Me encogí de hombros. Ojalá Joe hubiera estado presente. Era muy bueno en todo ese rollo geopolítico.

– ¿Oriente Medio? -sugerí-. Quizás Irán, o Irak. Ambos han sacado cabeza, y en el Pentágono estarán pensando cuál será su próximo movimiento.

– O los Balcanes -indicó Swan-. Cuando los soviéticos se hundan definitivamente, hay ahí una olla a presión de cuarenta y cinco años que estallará.

– Muy bien -dijo Simon-. Fijémonos en los Balcanes. En Yugoslavia. Será el primer lugar en el que suceda algo, sin duda. Ahora mismo están esperando el pistoletazo de salida. ¿Qué hacemos?

– Enviar una división aerotransportada -propuso Swan.

– Muy bien -repitió Simon-. Mandamos la 82 y la 101. Podemos tener tres batallones ligeros allí en una semana. Pero ¿qué haremos una vez que hayamos llegado? Somos una simple avanzadilla, nada más. Hemos de esperar a las unidades pesadas. Y aquí surge la primera dificultad. Un tanque Abrams pesa setenta toneladas. No se puede llevar por el aire. Hay que subirlo a un tren, y luego a un barco. Y ésta es la buena noticia. Porque no sólo embarcamos el tanque. Por cada tonelada de tanque hemos de embarcar cuatro toneladas de combustible y material diverso. Estos chupones tragan casi cinco litros por kilómetro. Y hacen falta motores de repuesto, munición, grandes equipos de mantenimiento. La comitiva de logística mide un kilómetro. Es como mover una montaña de hierro. Embarcar suficientes brigadas de blindados para que el esfuerzo valga la pena conlleva unos preparativos de seis meses trabajando las veinticuatro horas.

– Tiempo durante el cual las tropas aerotransportadas están hasta el cuello de mierda -solté.

– Dígamelo a mí -repuso Simon-. Y ésos son mis hombres, y me preocupan. Unos paracaidistas ligeramente armados contra unidades blindadas extranjeras acaban masacrados. Serían seis meses llenos de inquietud. Pero las cosas empeoran. Porque, ¿qué pasa cuando por fin llegan las brigadas pesadas? Pasa que los tanques bajan de los barcos y quedan atascados. Las carreteras no son lo bastante anchas, los puentes no son lo bastante resistentes, y no pueden salir de la zona portuaria. Están allí, varados, viendo cómo a lo lejos la infantería es aniquilada.

Hubo un silencio.

– O veamos lo de Oriente Medio -continuó Simon-. Todos sabemos que Irak quiere recuperar Kuwait. Supongamos que lo hacen. A largo plazo, para nosotros será una victoria fácil, pues para los tanques el desierto viene a ser como las estepas europeas, sólo que allí hace más calor y hay más polvo. De todos modos, los planes de guerra de que disponemos son correctos. Ahora bien, ¿llegaremos tan lejos? Tenemos allí a la infantería, como pequeñas tachuelas en la calzada, durante seis meses enteros. ¿No cabe la posibilidad de que los iraquíes los aplasten en las primeras dos semanas?
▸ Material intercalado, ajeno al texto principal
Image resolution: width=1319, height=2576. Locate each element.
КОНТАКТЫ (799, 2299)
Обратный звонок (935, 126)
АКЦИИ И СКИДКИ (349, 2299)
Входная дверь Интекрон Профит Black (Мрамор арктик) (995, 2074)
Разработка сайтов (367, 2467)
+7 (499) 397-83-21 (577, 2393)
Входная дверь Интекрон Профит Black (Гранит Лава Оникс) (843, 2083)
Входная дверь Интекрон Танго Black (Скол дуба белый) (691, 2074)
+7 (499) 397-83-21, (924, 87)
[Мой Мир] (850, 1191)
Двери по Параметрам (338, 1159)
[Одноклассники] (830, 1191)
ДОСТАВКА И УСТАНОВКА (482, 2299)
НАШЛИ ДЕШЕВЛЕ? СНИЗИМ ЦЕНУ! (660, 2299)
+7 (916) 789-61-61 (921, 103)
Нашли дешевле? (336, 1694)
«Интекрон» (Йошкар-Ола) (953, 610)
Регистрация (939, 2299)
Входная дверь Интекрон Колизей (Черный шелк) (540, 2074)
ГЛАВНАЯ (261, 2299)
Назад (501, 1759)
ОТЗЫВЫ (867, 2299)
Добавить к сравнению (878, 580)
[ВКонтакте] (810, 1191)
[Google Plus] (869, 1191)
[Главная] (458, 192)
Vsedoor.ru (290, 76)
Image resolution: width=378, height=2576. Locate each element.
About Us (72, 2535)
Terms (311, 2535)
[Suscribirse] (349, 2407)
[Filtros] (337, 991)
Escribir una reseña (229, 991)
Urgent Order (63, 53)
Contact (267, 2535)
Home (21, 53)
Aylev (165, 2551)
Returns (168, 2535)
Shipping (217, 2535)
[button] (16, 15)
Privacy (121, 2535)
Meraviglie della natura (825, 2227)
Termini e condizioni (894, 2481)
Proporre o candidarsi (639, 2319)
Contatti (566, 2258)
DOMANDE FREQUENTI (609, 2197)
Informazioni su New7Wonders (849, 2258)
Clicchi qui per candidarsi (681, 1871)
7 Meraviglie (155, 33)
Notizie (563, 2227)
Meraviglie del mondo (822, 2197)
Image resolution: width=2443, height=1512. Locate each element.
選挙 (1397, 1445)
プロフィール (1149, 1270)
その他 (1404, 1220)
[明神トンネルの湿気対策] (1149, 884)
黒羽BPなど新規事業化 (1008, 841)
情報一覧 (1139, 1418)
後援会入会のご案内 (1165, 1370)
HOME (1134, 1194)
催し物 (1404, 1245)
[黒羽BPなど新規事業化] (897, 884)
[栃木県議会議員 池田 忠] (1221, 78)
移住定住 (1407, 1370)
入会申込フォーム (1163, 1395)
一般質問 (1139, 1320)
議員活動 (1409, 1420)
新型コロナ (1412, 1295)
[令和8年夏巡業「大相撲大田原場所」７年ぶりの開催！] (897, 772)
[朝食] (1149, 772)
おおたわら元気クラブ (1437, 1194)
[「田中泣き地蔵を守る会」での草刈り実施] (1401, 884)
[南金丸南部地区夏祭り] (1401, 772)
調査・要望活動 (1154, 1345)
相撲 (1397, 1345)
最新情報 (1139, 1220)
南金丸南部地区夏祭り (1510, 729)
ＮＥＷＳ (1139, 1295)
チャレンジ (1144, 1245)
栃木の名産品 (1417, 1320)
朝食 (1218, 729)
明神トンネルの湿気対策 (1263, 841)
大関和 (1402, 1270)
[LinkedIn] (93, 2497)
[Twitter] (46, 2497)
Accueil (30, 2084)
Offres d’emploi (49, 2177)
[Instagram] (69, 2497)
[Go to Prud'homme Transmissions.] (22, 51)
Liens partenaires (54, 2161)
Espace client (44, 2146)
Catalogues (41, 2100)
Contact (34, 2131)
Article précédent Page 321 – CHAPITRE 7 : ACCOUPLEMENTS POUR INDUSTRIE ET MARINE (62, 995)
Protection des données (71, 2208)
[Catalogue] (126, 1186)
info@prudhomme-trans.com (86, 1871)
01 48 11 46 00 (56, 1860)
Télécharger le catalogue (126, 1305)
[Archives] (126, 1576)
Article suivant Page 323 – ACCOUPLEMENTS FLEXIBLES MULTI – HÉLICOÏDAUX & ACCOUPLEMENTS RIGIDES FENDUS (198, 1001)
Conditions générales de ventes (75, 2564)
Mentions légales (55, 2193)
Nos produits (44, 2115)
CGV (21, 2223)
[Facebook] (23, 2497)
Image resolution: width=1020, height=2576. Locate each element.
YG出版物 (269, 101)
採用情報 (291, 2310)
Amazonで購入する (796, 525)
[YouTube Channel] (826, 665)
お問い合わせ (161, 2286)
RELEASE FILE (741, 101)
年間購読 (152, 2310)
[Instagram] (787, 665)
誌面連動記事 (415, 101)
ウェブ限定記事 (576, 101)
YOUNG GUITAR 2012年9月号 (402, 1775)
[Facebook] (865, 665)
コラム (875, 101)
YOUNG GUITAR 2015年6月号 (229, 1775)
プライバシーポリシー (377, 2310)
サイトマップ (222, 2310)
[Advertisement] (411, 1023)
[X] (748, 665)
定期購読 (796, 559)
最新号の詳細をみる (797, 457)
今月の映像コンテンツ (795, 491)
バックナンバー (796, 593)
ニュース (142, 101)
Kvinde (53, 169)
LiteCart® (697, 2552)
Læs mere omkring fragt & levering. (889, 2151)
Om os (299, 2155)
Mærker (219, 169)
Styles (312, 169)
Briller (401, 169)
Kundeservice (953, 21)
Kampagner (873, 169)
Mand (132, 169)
– Fuego aéreo -sugirió Summer-. Ataque con helicópteros.

– Ojalá -dijo Simon-. Los aviones y los helicópteros son muy chulos, pero no ganan nada ellos solos. Nunca lo han hecho y nunca lo harán. Se gana pisando el terreno.

Sonreí. En parte eso respondía al orgullo de la Infantería de combate, pero también era verdad en parte.

– Así pues, ¿qué va a ocurrir? -pregunté.

– Lo mismo que le ocurrió a la Armada en 1941 -contestó Simon-. De la noche a la mañana los acorazados pasaron a la historia, y lo nuevo fueron los portaaviones. Ahora a nosotros nos sucede lo mismo; hemos de integrar. Hemos de entender que nuestras unidades ligeras son demasiado vulnerables y las pesadas demasiado lentas. Hemos de resolver la escisión ligero-pesado. Hemos de integrar brigadas de respuesta rápida con vehículos blindados de menos de veinte toneladas y cuyo tamaño les permita alojarse en la panza de un C-130. Hemos de llegar a los sitios más deprisa y luchar con más astucia. Basta de planear batallas de laboratorio entre manadas de dinosaurios. -Sonrió-. En dos palabras, tendremos que poner la Infantería al frente.

– ¿Ha hablado alguna vez con gente como Marshall sobre esto?